Indonesia has an e-commerce market that McKinsey & Co. says can be one of the fastest-growing in the world, part of a digital economy adding $150 billion a year to gross domestic product by 2025. All the more reason for Jokowi to turn to Ma, founder of Alibaba Group Holding Ltd., to advise his administration on how to supercharge online retailing in the country.
“It does have that potential and I think that part of it boils down to also Indonesia, as a culture, being incredibly consumptive,” said Adrian Li, managing partner of Convergence Ventures, which backs early-stage tech startups in Indonesia. “By some estimates, for example, you’ve seen Indonesia and the adoption of e-commerce grow even faster than some of the peers in China.
Indonesia’s urban consuming class — individuals with disposable income of more than $10 a day — is growing by about 5 million a year to reach 86 million by 2020 amid rapidly expanding access to the Internet, according to McKinsey. Online sales could reach 7 percent to 8 percent of the total retail market by 2020 from about 1 percent currently, it estimates. The central bank projects e-commerce transactions will almost double to $4.6 billion this year.
‘Explosive Growth’
Southeast Asia’s biggest economy with a population of 255 million is experiencing “explosive growth,” said Ali Potia, a Singapore-based partner with McKinsey and head of the company’s Asia Consumer Insights Center. The value of e-commerce could increase by as much as $15 billion over the next three years alone, the company estimates.

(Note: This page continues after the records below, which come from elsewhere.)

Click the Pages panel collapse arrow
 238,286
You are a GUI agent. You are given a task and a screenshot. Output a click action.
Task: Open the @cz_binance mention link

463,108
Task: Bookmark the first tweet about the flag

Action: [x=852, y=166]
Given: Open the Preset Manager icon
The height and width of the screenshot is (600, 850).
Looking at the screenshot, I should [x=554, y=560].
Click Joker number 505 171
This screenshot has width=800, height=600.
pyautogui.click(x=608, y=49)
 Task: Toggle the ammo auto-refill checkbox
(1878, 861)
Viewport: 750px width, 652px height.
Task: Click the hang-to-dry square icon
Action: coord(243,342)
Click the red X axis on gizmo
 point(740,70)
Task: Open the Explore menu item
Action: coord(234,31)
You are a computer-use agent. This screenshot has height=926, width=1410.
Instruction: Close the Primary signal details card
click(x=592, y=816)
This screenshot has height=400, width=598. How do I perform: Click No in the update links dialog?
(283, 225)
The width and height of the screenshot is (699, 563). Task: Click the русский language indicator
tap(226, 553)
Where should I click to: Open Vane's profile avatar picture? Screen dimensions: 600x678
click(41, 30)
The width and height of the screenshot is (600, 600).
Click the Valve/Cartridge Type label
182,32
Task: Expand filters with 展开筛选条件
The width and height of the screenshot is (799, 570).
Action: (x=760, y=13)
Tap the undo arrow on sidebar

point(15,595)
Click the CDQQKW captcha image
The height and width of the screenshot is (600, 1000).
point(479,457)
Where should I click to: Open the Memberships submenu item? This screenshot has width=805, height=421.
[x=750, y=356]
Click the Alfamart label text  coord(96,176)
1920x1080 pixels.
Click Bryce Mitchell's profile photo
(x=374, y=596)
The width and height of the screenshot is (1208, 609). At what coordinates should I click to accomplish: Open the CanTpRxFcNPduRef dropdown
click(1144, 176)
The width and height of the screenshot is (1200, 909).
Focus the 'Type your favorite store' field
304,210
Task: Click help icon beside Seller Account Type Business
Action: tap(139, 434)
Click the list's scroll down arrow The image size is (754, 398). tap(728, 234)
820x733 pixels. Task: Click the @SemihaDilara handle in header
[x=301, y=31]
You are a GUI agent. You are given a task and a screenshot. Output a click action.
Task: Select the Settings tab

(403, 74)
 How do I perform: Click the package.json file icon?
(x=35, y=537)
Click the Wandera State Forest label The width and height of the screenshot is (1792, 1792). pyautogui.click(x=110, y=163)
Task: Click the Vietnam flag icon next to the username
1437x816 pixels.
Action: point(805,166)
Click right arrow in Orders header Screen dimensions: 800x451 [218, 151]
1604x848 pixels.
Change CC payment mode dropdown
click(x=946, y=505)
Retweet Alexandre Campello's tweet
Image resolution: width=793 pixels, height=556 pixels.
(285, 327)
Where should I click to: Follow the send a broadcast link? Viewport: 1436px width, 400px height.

Jokowi turned to Alibaba’s Ma after touring the company’s headquarters in Hangzhou, China in early September. He told his ministers last week that Indonesia could become the biggest digital economy in Southeast Asia and he is “ordering that implementation be accelerated because if it’s done not immediately, then we will be left behind.”
Ma has already established a foothold in Indonesia, where 100 million people are hooked up to the Internet — a figure growing at a rate of more than 10 percent a year — and 40 percent of mobile users have a smartphone. Alibaba made its biggest overseas acquisition in April with a $1 billion investment in the online emporium Lazada Group SA, which is based in Singapore and sells clothes and electronics in six Southeast Asian nations.
Online Retailing
Go-Jek is another example of the transformative nature of e-commerce. Starting out as a ride-hailing app, it now offers vendor-to-door delivery of everything from concert and movie tickets to massages and even pedicures and cream baths via its “Go-Glam” button.
“If you look at where Go-Jek is today — bear in mind this is a company that’s less than three-years-old — the number of deliveries and transactions it’s able to do per month, that’s also significant,” said Convergence Ventures’ Li. “Again, it’s on par with some of the fastest-growing startups you’ve seen in China.”
Unlike the U.S., Li added, and similar to China about a decade ago, traditional retailers in Indonesia don’t have a national footprint where people in smaller cities can purchase the types of goods and services others can buy in the major metropolitan areas of Jakarta or Surabaya.
Infrastructure Challenge
“With the penetration of e-commerce they now are able to buy those things,” he said. “Increasingly we see with large branded retailers coming online — Alibaba purchasing Lazada, Matahari Mall, JD.com — people become more and more comfortable with transacting online. There is less and less of a trust issue.”
Still, challenges remain, particularly with infrastructure. The archipelago of more than 17,000 islands lacks reliable electricity supply and warehousing facilities, while poor road, rail and air networks hamper transportation, driving up costs and delaying delivery of goods and services.
Jokowi has made infrastructure investment key to his economic program as he seeks to boost growth to 7 percent during his term. The government is forecasting expansion of about 5 percent for this year.
E-commerce growth is also restricted because of low credit-card and technology usage. Internet penetration in 2015 was just 34 percent, according to McKinsey.
“E-commerce operators in Indonesia will need to sharpen their focus on building sustainable, cost efficient operations that have a clear path to profitability,” said McKinsey’s Potia. “This will require other parts of the ecosystem — such as logistics, payments, mobile Internet — to keep up as well.”